══ Exercise materials

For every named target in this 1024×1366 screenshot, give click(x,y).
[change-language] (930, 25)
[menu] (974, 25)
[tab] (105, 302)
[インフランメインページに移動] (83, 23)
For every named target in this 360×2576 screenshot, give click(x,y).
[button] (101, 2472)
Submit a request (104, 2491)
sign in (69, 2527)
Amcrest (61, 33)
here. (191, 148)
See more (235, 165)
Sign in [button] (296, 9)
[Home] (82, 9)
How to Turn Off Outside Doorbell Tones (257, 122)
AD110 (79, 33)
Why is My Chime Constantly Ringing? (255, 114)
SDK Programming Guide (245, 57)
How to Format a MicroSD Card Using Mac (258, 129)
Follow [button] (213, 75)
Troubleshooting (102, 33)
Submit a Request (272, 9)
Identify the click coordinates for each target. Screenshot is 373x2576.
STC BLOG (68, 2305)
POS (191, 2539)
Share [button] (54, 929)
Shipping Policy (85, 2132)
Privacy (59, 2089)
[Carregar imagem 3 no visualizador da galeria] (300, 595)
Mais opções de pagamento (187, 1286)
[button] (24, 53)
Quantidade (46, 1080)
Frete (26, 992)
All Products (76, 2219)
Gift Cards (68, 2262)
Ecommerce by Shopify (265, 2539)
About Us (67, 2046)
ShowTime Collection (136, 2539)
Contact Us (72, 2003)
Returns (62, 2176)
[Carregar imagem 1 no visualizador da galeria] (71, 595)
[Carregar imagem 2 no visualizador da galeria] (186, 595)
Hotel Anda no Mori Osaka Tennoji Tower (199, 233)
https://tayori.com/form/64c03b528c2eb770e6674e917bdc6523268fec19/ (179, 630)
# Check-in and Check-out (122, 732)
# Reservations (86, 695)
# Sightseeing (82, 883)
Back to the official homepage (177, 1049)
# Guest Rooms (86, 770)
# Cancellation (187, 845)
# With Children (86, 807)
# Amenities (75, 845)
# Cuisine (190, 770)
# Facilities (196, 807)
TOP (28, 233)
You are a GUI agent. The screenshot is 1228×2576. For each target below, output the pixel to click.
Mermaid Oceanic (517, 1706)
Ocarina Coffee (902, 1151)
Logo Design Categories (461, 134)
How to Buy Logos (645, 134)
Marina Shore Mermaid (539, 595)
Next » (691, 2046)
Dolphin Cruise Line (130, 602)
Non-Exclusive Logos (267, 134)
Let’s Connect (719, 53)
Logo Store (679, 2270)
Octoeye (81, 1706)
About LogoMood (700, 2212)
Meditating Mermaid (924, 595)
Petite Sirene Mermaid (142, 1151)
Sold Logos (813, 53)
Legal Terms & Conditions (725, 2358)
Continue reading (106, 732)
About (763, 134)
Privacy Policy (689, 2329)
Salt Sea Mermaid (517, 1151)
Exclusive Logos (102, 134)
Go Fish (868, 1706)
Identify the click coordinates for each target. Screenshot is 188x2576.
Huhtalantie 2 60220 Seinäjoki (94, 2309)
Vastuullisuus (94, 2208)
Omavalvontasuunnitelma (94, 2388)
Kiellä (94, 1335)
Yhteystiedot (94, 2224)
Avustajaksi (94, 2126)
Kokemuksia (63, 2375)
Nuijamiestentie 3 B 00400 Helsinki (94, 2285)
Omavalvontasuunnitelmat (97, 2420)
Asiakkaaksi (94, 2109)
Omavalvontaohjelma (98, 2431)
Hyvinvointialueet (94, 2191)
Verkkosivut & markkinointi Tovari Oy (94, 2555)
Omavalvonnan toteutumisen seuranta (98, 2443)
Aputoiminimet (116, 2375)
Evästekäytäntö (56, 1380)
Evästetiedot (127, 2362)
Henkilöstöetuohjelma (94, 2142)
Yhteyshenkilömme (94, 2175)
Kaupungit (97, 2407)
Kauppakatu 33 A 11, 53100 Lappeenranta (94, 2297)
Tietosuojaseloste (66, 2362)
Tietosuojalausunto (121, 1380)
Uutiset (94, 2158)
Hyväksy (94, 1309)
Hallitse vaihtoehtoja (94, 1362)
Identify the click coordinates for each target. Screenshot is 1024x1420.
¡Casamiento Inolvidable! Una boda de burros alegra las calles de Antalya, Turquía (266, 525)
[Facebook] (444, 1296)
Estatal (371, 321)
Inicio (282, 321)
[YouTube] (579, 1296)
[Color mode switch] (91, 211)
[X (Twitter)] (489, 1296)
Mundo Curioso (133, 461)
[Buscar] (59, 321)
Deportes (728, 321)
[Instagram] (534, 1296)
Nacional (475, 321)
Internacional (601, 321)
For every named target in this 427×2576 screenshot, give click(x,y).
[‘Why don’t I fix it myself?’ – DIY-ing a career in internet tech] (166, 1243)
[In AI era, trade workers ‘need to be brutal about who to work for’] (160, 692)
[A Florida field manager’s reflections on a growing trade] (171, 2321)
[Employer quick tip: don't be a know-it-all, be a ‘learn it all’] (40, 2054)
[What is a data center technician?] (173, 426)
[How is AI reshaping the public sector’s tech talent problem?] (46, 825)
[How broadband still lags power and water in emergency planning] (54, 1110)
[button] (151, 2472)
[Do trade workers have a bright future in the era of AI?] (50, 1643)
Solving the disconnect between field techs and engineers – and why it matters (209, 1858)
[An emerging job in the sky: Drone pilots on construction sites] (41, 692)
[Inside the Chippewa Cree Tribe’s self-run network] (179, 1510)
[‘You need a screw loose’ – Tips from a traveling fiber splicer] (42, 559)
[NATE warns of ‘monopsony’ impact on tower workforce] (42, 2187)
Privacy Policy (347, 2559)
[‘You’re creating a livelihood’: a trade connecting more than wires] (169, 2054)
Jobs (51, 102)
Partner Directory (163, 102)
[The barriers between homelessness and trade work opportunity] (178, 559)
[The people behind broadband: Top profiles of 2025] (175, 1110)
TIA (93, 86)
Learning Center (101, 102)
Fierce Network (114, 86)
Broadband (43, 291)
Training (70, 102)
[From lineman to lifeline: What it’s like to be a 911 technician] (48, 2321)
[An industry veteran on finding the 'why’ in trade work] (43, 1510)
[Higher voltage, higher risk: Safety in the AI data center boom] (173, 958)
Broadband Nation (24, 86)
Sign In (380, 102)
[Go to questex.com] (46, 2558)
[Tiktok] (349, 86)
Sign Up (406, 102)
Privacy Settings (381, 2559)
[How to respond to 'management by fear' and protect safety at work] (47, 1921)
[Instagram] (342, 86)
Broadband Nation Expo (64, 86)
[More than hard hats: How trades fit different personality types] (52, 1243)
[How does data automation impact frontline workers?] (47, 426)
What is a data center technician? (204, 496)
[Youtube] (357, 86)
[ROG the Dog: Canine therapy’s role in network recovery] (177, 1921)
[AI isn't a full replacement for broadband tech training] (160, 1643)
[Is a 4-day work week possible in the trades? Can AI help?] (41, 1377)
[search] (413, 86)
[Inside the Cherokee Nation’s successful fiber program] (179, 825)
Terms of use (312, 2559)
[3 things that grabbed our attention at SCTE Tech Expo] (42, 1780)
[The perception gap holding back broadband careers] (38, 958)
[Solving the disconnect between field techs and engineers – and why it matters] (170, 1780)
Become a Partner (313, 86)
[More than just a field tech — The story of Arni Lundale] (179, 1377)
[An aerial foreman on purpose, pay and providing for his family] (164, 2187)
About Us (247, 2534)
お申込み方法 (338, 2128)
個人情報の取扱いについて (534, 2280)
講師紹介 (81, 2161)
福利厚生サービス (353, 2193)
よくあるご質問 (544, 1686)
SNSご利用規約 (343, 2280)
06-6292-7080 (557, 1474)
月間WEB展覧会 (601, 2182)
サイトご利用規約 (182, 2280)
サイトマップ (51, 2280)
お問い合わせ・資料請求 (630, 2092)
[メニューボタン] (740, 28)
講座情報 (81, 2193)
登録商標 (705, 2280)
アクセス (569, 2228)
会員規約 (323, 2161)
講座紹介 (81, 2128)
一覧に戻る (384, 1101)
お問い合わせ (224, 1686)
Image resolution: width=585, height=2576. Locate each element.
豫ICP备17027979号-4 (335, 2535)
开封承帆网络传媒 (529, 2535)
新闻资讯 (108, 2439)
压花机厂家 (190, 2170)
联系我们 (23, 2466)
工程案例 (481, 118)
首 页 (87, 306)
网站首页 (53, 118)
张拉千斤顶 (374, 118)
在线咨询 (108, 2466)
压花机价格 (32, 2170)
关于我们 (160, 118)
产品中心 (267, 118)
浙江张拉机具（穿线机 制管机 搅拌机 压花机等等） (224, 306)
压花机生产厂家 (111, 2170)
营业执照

════

Exercise:
Out of the entries above, write out only the lines between the line holding "Kauppakatu 33 A" and the line holding "[Employer quick tip: don't", inclusive, each exactly as given.

Task answer:
Kauppakatu 33 A 11, 53100 Lappeenranta (94, 2297)
Tietosuojaseloste (66, 2362)
Tietosuojalausunto (121, 1380)
Uutiset (94, 2158)
Hyväksy (94, 1309)
Hallitse vaihtoehtoja (94, 1362)
Identify the click coordinates for each target. Screenshot is 1024x1420.
¡Casamiento Inolvidable! Una boda de burros alegra las calles de Antalya, Turquía (266, 525)
[Facebook] (444, 1296)
Estatal (371, 321)
Inicio (282, 321)
[YouTube] (579, 1296)
[Color mode switch] (91, 211)
[X (Twitter)] (489, 1296)
Mundo Curioso (133, 461)
[Buscar] (59, 321)
Deportes (728, 321)
[Instagram] (534, 1296)
Nacional (475, 321)
Internacional (601, 321)
For every named target in this 427×2576 screenshot, give click(x,y).
[‘Why don’t I fix it myself?’ – DIY-ing a career in internet tech] (166, 1243)
[In AI era, trade workers ‘need to be brutal about who to work for’] (160, 692)
[A Florida field manager’s reflections on a growing trade] (171, 2321)
[Employer quick tip: don't be a know-it-all, be a ‘learn it all’] (40, 2054)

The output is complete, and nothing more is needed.